▸ GIVEN ENTRIES:
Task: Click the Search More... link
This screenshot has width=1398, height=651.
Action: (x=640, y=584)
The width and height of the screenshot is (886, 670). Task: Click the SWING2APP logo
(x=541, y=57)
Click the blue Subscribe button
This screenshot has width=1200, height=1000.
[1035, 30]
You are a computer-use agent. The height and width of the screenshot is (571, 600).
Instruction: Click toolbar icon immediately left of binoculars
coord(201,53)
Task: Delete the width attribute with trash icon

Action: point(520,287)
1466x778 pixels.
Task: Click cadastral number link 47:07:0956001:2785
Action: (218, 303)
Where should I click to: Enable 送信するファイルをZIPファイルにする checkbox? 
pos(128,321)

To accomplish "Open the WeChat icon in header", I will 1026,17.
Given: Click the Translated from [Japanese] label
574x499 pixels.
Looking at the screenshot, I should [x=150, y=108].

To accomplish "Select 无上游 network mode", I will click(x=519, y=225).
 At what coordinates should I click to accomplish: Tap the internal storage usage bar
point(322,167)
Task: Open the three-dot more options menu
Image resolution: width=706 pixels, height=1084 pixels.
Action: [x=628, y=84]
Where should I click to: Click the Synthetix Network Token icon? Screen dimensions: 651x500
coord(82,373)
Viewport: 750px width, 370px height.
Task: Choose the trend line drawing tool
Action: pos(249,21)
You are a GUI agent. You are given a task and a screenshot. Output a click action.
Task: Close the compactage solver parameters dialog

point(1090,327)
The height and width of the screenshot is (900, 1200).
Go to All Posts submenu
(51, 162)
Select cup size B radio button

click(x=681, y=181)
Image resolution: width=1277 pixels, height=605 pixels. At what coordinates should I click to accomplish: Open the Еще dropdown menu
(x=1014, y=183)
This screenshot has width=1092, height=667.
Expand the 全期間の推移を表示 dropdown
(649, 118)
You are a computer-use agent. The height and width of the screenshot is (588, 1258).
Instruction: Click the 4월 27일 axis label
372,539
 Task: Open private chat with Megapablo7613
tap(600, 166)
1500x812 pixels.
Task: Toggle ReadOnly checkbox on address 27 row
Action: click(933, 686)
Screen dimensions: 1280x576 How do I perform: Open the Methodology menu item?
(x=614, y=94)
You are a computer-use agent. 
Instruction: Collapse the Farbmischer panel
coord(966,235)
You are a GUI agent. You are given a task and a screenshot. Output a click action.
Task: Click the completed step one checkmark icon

▸ DESCRIPTION OF THE TASK:
Every line of the listing should be printed again exactly.

▸ EXPECTED OUTPUT:
Task: Click the Search More... link
This screenshot has width=1398, height=651.
Action: (x=640, y=584)
The width and height of the screenshot is (886, 670). Task: Click the SWING2APP logo
(x=541, y=57)
Click the blue Subscribe button
This screenshot has width=1200, height=1000.
[1035, 30]
You are a computer-use agent. The height and width of the screenshot is (571, 600).
Instruction: Click toolbar icon immediately left of binoculars
coord(201,53)
Task: Delete the width attribute with trash icon

Action: point(520,287)
1466x778 pixels.
Task: Click cadastral number link 47:07:0956001:2785
Action: (218, 303)
Where should I click to: Enable 送信するファイルをZIPファイルにする checkbox? 
pos(128,321)

To accomplish "Open the WeChat icon in header", I will 1026,17.
Given: Click the Translated from [Japanese] label
574x499 pixels.
Looking at the screenshot, I should [x=150, y=108].

To accomplish "Select 无上游 network mode", I will click(x=519, y=225).
 At what coordinates should I click to accomplish: Tap the internal storage usage bar
point(322,167)
Task: Open the three-dot more options menu
Image resolution: width=706 pixels, height=1084 pixels.
Action: [x=628, y=84]
Where should I click to: Click the Synthetix Network Token icon? Screen dimensions: 651x500
coord(82,373)
Viewport: 750px width, 370px height.
Task: Choose the trend line drawing tool
Action: pos(249,21)
You are a GUI agent. You are given a task and a screenshot. Output a click action.
Task: Close the compactage solver parameters dialog

point(1090,327)
The height and width of the screenshot is (900, 1200).
Go to All Posts submenu
(51, 162)
Select cup size B radio button

click(x=681, y=181)
Image resolution: width=1277 pixels, height=605 pixels. At what coordinates should I click to accomplish: Open the Еще dropdown menu
(x=1014, y=183)
This screenshot has width=1092, height=667.
Expand the 全期間の推移を表示 dropdown
(649, 118)
You are a computer-use agent. The height and width of the screenshot is (588, 1258).
Instruction: Click the 4월 27일 axis label
372,539
 Task: Open private chat with Megapablo7613
tap(600, 166)
1500x812 pixels.
Task: Toggle ReadOnly checkbox on address 27 row
Action: click(933, 686)
Screen dimensions: 1280x576 How do I perform: Open the Methodology menu item?
(x=614, y=94)
You are a computer-use agent. 
Instruction: Collapse the Farbmischer panel
coord(966,235)
You are a GUI agent. You are given a task and a screenshot. Output a click action.
Task: Click the completed step one checkmark icon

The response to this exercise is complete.